🤖 AI Summary
This paper addresses the lack of interpretable, reference-free quality assessment methods for generative music accompaniment. We propose an audio contrastive learning framework explicitly designed to evaluate harmonic and rhythmic consistency between accompaniment and melody. Methodologically, we introduce voice-level consistency modeling into contrastive learning for the first time, leveraging multi-voice features extracted via harmonic-percussive source separation (HPS) to construct audio representations that capture fine-grained harmonic compatibility and rhythmic alignment.
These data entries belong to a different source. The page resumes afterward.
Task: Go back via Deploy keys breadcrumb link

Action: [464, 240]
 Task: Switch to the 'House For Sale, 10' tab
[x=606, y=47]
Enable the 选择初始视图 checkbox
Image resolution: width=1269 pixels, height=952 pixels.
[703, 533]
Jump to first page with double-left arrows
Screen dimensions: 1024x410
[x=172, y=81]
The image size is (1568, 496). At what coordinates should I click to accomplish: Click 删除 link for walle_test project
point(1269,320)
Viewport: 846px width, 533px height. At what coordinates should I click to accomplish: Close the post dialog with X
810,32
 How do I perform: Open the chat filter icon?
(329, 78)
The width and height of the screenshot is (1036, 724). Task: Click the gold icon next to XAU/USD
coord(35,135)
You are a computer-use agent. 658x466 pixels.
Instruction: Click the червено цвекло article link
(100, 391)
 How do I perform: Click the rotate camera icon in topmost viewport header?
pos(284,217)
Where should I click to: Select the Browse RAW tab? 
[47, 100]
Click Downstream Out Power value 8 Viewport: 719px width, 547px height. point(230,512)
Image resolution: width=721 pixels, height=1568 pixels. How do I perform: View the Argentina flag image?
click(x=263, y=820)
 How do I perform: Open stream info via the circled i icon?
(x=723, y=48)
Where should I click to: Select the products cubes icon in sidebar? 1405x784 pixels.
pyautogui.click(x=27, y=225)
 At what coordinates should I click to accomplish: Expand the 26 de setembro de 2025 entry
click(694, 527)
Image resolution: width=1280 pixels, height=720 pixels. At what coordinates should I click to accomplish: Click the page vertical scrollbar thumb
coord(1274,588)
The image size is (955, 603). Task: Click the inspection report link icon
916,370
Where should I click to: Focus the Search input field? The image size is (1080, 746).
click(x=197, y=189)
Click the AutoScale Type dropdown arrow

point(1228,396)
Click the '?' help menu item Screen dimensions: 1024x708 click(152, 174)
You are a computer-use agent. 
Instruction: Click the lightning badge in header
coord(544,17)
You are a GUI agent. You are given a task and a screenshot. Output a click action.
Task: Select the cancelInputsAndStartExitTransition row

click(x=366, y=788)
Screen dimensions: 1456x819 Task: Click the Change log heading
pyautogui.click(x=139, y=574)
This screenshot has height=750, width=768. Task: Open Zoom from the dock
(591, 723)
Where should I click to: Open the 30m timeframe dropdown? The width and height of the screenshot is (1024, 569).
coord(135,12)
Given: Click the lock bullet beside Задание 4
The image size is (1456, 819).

Our contributions are threefold: (1) the first voice-level contrastive learning paradigm enabling reference-free, interpretable evaluation; (2) empirical validation on four public multi-instrument datasets—including MUSDB18-HQ—demonstrating significantly improved correlation between automated scores and human perceptual judgments; and (3) open-sourcing of both model and code to advance standardization of objective evaluation for generative accompaniment.
📝 Abstract
We present COCOLA (Coherence-Oriented Contrastive Learning for Audio), a contrastive learning method for musical audio representations that captures the harmonic and rhythmic coherence between samples. Our method operates at the level of the stems composing music tracks and can input features obtained via Harmonic-Percussive Separation (HPS). COCOLA allows the objective evaluation of generative models for music accompaniment generation, which are difficult to benchmark with established metrics. In this regard, we evaluate recent music accompaniment generation models, demonstrating the effectiveness of the proposed method. We release the model checkpoints trained on public datasets containing separate stems (MUSDB18-HQ, MoisesDB, Slakh2100, and CocoChorales).